When the applicant filed a voluntary petition for relief under Chapter 11 of the Bankruptcy Code, it owed $15 million to issuer under the LCA. In a settlement between the participant and the debtor, the two parties "agreed that if [participant] is allowed to file a separate claim for its participation interest ... then forty percent of that claim will be paid in full while the remaining sixty percent will receive the same treatment as all other unsecured creditors. On the other hand, if [participant] is not allowed to file its own claim, it will be paid 22.5 percent of any recovery that creditor receives on account of its LCA claim." The difference of whether participant was able to file its own claim was approximately $950,000.

In order to protect its interests under the participation agreement, the participant claimed that it had an "undivided interest" in applicant's financial obligations, could collect monies directly from the applicant, and was entitled to the $3,375,000. The participant contended that it had obtained an undivided interest from the creditor (as evidenced by the proportionate risk of loss) that allowed the participant to collect payments from the applicant. Further, it contended that other documents disclosed the complete terms of the participation agreement.

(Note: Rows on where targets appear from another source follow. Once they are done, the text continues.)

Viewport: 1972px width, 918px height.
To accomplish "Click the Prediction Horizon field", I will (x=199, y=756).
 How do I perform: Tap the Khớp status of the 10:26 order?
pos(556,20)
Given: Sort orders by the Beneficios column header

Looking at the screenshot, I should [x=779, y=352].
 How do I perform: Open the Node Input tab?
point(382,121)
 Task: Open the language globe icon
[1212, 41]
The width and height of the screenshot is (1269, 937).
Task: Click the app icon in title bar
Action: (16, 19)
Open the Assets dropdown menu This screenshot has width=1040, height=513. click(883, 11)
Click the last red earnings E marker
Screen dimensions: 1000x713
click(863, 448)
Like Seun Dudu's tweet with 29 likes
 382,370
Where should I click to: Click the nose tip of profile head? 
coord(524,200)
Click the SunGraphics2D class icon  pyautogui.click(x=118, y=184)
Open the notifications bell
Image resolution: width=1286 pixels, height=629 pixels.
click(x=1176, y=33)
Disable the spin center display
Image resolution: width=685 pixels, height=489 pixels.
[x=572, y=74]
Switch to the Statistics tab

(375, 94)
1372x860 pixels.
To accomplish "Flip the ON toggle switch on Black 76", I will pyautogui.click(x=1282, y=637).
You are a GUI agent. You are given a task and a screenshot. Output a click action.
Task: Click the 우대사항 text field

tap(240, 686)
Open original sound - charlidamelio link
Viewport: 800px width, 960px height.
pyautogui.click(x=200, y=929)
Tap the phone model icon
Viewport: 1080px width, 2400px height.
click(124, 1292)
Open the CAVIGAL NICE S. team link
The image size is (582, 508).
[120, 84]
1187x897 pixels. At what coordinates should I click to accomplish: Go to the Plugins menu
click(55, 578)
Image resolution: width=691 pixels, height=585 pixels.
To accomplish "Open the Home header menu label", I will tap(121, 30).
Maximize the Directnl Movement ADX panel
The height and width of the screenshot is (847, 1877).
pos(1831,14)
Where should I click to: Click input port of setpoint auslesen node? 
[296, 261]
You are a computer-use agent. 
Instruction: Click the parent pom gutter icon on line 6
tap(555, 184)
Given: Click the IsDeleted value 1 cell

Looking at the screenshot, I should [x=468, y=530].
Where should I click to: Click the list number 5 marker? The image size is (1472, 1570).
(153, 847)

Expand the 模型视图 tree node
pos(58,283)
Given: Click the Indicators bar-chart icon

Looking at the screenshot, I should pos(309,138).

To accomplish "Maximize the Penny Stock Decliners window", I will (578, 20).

The liquidating trustee maintained that participant's claim should be disallowed because "the LCA, the participation agreement, and the case law regarding participation agreements do not support [participant's] assertion that it may assert a claim directly against the [applicant] because [participant] is not a creditor of the [applicant]."

U.S. District Court Judge, Gallet, J., granted the motion of the liquidating trustee and dismissed the participant's "blunderbuss defense," stating that the participant and creditor specifically chose the unambiguous terms of the participation agreement, and that because those terms were unambiguous, additional documents would be inadmissible.